Continue along the pavement for 300 yards to the end of the village and carry on on this side of the road taking care as you now only have a grass verge to walk on. After another 300 yards out of the village look for a footpath sign on the other side of the road in the hedge and cross to join it. Go through the hedge into a large arable field and bear right towards a sizeable hill not far away. The path goes downhill for 200 yards to a gap in the trees where you cross a stream and go into another field. Start to climb the hill, Micklebarrow Hill, and after 400 yards reach the top of this large field. The hill gets steeper as you go through a grassy field and a kissing gate. This is one of the best places to stop and take in the view. Micklebarrow Hill is the highest point for a long way looking south and east. There are excellent views of the Trent Valley and towards Newark where the spire of the church near the market square can clearly be seen.

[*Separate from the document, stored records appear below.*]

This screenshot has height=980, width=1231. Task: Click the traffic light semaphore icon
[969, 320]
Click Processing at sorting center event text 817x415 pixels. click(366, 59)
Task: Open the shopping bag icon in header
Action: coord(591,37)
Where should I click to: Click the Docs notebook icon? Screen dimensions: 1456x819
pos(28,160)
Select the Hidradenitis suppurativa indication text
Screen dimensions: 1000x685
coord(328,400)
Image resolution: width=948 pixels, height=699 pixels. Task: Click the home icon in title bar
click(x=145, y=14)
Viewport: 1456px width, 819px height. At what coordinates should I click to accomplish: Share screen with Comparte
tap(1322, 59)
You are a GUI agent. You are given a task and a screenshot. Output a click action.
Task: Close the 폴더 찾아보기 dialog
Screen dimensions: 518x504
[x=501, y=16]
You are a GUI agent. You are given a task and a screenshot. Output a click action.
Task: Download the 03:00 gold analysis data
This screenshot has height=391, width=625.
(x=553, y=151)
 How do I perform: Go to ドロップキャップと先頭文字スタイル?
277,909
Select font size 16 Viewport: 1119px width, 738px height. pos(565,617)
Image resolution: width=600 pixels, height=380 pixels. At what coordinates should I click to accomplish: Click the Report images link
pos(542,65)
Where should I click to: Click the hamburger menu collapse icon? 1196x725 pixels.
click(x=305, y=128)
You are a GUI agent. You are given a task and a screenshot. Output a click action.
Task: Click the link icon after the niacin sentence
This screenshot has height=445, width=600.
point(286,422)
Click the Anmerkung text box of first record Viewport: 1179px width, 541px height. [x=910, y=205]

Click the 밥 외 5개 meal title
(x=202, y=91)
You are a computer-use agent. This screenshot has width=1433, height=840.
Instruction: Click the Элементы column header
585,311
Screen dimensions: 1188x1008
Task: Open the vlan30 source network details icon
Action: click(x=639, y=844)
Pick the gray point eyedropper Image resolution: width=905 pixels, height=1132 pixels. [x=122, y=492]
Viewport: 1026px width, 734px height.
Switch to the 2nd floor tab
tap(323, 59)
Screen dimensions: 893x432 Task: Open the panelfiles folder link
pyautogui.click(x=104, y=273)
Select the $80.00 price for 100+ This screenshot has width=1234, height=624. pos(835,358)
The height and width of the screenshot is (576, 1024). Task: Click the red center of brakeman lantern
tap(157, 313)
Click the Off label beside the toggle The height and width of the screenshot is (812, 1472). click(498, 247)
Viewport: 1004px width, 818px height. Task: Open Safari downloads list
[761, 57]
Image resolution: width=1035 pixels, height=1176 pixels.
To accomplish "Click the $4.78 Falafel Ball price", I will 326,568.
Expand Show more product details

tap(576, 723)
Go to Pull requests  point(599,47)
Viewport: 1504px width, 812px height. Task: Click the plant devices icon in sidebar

View north from Micklebarrow Hill
View from Micklebarrow Hill towards the Trent Valley

Bear slightly left across a grassy field for 200 yards until you come to a which you go through into another grassy field and carry almost straight on across it. You may notice a kind of pathway ahead which is clear of the clumps of nettles elsewhere in the field. On your right is a house. Go over a stile and follow a barbed wire fence along the top of the slope for a short way. The official route takes you down from the barbed wire fence near a small dead tree and you should try to go down the hill here. However, you may find bits of fencing mean you end up slightly further along the fence at the top of the hill but don’t worry. When you can go steeply down the hill to your left for 200 yards and find your way to the bottom hedge and a footpath going through it via a wooden kissing-gate to reach the A617.
Cross the road very carefully because not far to the right is a very sharp bend and on your left the trees may obscure your view a little. On the other side of the road go down some steps to the bottom of a field.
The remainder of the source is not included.